Do this ->
Could you recast every line of the records below as a numbered list, leaving out the blank lines?

Information given ->
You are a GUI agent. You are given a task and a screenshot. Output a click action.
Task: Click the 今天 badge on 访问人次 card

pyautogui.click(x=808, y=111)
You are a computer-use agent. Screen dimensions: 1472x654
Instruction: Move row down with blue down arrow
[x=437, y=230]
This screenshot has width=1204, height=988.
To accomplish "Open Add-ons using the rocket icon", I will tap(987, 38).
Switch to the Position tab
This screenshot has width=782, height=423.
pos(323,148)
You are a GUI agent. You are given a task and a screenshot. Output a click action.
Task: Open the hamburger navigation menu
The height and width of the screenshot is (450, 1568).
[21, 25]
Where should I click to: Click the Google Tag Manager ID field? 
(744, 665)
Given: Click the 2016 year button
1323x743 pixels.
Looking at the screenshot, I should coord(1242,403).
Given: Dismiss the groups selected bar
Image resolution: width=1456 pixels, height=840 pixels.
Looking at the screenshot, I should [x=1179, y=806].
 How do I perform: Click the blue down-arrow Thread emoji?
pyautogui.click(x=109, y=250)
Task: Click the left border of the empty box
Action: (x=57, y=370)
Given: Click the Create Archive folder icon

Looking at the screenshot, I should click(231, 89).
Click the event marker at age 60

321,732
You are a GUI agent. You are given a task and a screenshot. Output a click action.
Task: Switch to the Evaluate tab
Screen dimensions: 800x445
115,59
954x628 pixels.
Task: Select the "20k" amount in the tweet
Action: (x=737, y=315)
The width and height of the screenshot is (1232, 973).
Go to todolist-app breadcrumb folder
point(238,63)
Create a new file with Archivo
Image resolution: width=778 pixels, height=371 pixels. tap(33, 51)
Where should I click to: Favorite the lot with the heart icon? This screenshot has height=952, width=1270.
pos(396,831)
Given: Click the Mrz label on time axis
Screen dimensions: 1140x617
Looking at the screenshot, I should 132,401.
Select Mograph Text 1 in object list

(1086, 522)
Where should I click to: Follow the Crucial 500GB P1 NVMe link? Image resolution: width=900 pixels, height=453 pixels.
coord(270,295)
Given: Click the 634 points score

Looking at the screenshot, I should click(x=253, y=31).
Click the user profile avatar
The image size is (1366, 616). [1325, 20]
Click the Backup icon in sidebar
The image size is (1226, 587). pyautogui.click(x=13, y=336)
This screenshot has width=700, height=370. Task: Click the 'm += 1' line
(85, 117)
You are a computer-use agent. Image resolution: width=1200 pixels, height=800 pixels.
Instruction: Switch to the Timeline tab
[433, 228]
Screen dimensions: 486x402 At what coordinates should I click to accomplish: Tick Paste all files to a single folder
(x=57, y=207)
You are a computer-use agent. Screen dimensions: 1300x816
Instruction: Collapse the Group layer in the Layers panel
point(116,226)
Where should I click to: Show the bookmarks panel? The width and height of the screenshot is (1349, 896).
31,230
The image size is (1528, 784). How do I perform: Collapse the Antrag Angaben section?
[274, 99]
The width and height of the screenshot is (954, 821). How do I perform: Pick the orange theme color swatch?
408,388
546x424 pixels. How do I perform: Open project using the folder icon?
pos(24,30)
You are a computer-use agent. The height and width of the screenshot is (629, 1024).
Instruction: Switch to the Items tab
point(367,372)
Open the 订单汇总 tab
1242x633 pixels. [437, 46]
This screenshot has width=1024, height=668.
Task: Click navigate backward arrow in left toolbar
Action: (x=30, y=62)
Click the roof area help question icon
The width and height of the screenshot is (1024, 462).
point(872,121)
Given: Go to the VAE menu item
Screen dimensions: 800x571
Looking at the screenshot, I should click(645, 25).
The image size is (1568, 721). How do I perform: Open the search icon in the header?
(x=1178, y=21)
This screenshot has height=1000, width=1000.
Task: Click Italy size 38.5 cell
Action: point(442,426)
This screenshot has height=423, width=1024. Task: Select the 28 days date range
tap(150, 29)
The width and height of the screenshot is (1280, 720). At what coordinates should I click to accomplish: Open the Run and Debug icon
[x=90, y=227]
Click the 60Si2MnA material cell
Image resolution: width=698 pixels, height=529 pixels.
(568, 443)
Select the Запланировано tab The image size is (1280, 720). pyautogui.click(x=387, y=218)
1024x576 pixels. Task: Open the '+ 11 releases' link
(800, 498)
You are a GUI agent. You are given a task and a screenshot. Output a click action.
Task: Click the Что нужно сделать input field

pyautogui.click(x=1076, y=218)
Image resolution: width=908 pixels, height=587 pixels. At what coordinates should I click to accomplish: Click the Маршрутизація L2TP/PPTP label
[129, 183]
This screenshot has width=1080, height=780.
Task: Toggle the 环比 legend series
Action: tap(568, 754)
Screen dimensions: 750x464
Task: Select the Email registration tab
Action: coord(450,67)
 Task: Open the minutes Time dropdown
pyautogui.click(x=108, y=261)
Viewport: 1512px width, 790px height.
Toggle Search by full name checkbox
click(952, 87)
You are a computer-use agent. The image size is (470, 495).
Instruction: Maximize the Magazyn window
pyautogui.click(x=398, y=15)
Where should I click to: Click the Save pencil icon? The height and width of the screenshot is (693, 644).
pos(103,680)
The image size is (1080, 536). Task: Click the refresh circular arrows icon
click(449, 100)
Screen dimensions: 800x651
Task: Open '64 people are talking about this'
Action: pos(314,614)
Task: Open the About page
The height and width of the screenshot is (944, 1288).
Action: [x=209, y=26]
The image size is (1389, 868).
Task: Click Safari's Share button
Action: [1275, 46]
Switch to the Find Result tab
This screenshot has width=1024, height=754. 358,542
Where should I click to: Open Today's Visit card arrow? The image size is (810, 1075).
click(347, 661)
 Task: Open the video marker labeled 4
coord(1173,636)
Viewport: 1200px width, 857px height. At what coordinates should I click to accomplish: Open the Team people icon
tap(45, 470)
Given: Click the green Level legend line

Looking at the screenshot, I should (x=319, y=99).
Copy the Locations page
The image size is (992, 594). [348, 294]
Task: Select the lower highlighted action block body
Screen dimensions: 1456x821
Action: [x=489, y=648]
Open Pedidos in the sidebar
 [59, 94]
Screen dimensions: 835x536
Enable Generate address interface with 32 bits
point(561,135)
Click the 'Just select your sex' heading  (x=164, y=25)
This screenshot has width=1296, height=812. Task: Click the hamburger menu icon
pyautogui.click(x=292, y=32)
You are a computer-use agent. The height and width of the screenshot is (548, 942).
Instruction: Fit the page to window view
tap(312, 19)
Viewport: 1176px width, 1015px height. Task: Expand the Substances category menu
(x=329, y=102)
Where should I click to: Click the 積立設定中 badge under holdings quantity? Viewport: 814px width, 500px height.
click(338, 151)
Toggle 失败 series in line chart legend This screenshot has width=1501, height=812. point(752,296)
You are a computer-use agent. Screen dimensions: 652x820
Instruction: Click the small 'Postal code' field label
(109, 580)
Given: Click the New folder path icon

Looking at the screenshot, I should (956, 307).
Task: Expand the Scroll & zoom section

Solved problem ->
1. You are a GUI agent. You are given a task and a screenshot. Output a click action.
2. Task: Click the 今天 badge on 访问人次 card
3. pyautogui.click(x=808, y=111)
4. You are a computer-use agent. Screen dimensions: 1472x654
5. Instruction: Move row down with blue down arrow
6. [x=437, y=230]
7. This screenshot has width=1204, height=988.
8. To accomplish "Open Add-ons using the rocket icon", I will tap(987, 38).
9. Switch to the Position tab
10. This screenshot has width=782, height=423.
11. pos(323,148)
12. You are a GUI agent. You are given a task and a screenshot. Output a click action.
13. Task: Open the hamburger navigation menu
14. The height and width of the screenshot is (450, 1568).
15. [21, 25]
16. Where should I click to: Click the Google Tag Manager ID field? 
17. (744, 665)
18. Given: Click the 2016 year button
19. 1323x743 pixels.
20. Looking at the screenshot, I should coord(1242,403).
21. Given: Dismiss the groups selected bar
22. Image resolution: width=1456 pixels, height=840 pixels.
23. Looking at the screenshot, I should [x=1179, y=806].
24.  How do I perform: Click the blue down-arrow Thread emoji?
25. pyautogui.click(x=109, y=250)
26. Task: Click the left border of the empty box
27. Action: (x=57, y=370)
28. Given: Click the Create Archive folder icon
29. Looking at the screenshot, I should click(231, 89).
30. Click the event marker at age 60
31. 321,732
32. You are a GUI agent. You are given a task and a screenshot. Output a click action.
33. Task: Switch to the Evaluate tab
34. Screen dimensions: 800x445
35. 115,59
36. 954x628 pixels.
37. Task: Select the "20k" amount in the tweet
38. Action: (x=737, y=315)
39. The width and height of the screenshot is (1232, 973).
40. Go to todolist-app breadcrumb folder
41. point(238,63)
42. Create a new file with Archivo
43. Image resolution: width=778 pixels, height=371 pixels. tap(33, 51)
44. Where should I click to: Favorite the lot with the heart icon? This screenshot has height=952, width=1270.
45. pos(396,831)
46. Given: Click the Mrz label on time axis
47. Screen dimensions: 1140x617
48. Looking at the screenshot, I should 132,401.
49. Select Mograph Text 1 in object list
50. (1086, 522)
51. Where should I click to: Follow the Crucial 500GB P1 NVMe link? Image resolution: width=900 pixels, height=453 pixels.
52. coord(270,295)
53. Given: Click the 634 points score
54. Looking at the screenshot, I should click(x=253, y=31).
55. Click the user profile avatar
56. The image size is (1366, 616). [1325, 20]
57. Click the Backup icon in sidebar
58. The image size is (1226, 587). pyautogui.click(x=13, y=336)
59. This screenshot has width=700, height=370. Task: Click the 'm += 1' line
60. (85, 117)
61. You are a computer-use agent. Image resolution: width=1200 pixels, height=800 pixels.
62. Instruction: Switch to the Timeline tab
63. [433, 228]
64. Screen dimensions: 486x402 At what coordinates should I click to accomplish: Tick Paste all files to a single folder
65. (x=57, y=207)
66. You are a computer-use agent. Screen dimensions: 1300x816
67. Instruction: Collapse the Group layer in the Layers panel
68. point(116,226)
69. Where should I click to: Show the bookmarks panel? The width and height of the screenshot is (1349, 896).
70. 31,230
71. The image size is (1528, 784). How do I perform: Collapse the Antrag Angaben section?
72. [274, 99]
73. The width and height of the screenshot is (954, 821). How do I perform: Pick the orange theme color swatch?
74. 408,388
75. 546x424 pixels. How do I perform: Open project using the folder icon?
76. pos(24,30)
77. You are a computer-use agent. The height and width of the screenshot is (629, 1024).
78. Instruction: Switch to the Items tab
79. point(367,372)
80. Open the 订单汇总 tab
81. 1242x633 pixels. [437, 46]
82. This screenshot has width=1024, height=668.
83. Task: Click navigate backward arrow in left toolbar
84. Action: (x=30, y=62)
85. Click the roof area help question icon
86. The width and height of the screenshot is (1024, 462).
87. point(872,121)
88. Given: Go to the VAE menu item
89. Screen dimensions: 800x571
90. Looking at the screenshot, I should click(645, 25).
91. The image size is (1568, 721). How do I perform: Open the search icon in the header?
92. (x=1178, y=21)
93. This screenshot has height=1000, width=1000.
94. Task: Click Italy size 38.5 cell
95. Action: point(442,426)
96. This screenshot has height=423, width=1024. Task: Select the 28 days date range
97. tap(150, 29)
98. The width and height of the screenshot is (1280, 720). At what coordinates should I click to accomplish: Open the Run and Debug icon
99. [x=90, y=227]
100. Click the 60Si2MnA material cell
101. Image resolution: width=698 pixels, height=529 pixels.
102. (568, 443)
103. Select the Запланировано tab The image size is (1280, 720). pyautogui.click(x=387, y=218)
104. 1024x576 pixels. Task: Open the '+ 11 releases' link
105. (800, 498)
106. You are a GUI agent. You are given a task and a screenshot. Output a click action.
107. Task: Click the Что нужно сделать input field
108. pyautogui.click(x=1076, y=218)
109. Image resolution: width=908 pixels, height=587 pixels. At what coordinates should I click to accomplish: Click the Маршрутизація L2TP/PPTP label
110. [129, 183]
111. This screenshot has width=1080, height=780.
112. Task: Toggle the 环比 legend series
113. Action: tap(568, 754)
114. Screen dimensions: 750x464
115. Task: Select the Email registration tab
116. Action: coord(450,67)
117.  Task: Open the minutes Time dropdown
118. pyautogui.click(x=108, y=261)
119. Viewport: 1512px width, 790px height.
120. Toggle Search by full name checkbox
121. click(952, 87)
122. You are a computer-use agent. The image size is (470, 495).
123. Instruction: Maximize the Magazyn window
124. pyautogui.click(x=398, y=15)
125. Where should I click to: Click the Save pencil icon? The height and width of the screenshot is (693, 644).
126. pos(103,680)
127. The image size is (1080, 536). Task: Click the refresh circular arrows icon
128. click(449, 100)
129. Screen dimensions: 800x651
130. Task: Open '64 people are talking about this'
131. Action: pos(314,614)
132. Task: Open the About page
133. The height and width of the screenshot is (944, 1288).
134. Action: [x=209, y=26]
135. The image size is (1389, 868).
136. Task: Click Safari's Share button
137. Action: [1275, 46]
138. Switch to the Find Result tab
139. This screenshot has width=1024, height=754. 358,542
140. Where should I click to: Open Today's Visit card arrow? The image size is (810, 1075).
141. click(347, 661)
142.  Task: Open the video marker labeled 4
143. coord(1173,636)
144. Viewport: 1200px width, 857px height. At what coordinates should I click to accomplish: Open the Team people icon
145. tap(45, 470)
146. Given: Click the green Level legend line
147. Looking at the screenshot, I should (x=319, y=99).
148. Copy the Locations page
149. The image size is (992, 594). [348, 294]
150. Task: Select the lower highlighted action block body
151. Screen dimensions: 1456x821
152. Action: [x=489, y=648]
153. Open Pedidos in the sidebar
154.  [59, 94]
155. Screen dimensions: 835x536
156. Enable Generate address interface with 32 bits
157. point(561,135)
158. Click the 'Just select your sex' heading  (x=164, y=25)
159. This screenshot has width=1296, height=812. Task: Click the hamburger menu icon
160. pyautogui.click(x=292, y=32)
161. You are a computer-use agent. The height and width of the screenshot is (548, 942).
162. Instruction: Fit the page to window view
163. tap(312, 19)
164. Viewport: 1176px width, 1015px height. Task: Expand the Substances category menu
165. (x=329, y=102)
166. Where should I click to: Click the 積立設定中 badge under holdings quantity? Viewport: 814px width, 500px height.
167. click(338, 151)
168. Toggle 失败 series in line chart legend This screenshot has width=1501, height=812. point(752,296)
169. You are a computer-use agent. Screen dimensions: 652x820
170. Instruction: Click the small 'Postal code' field label
171. (109, 580)
172. Given: Click the New folder path icon
173. Looking at the screenshot, I should (956, 307).
174. Task: Expand the Scroll & zoom section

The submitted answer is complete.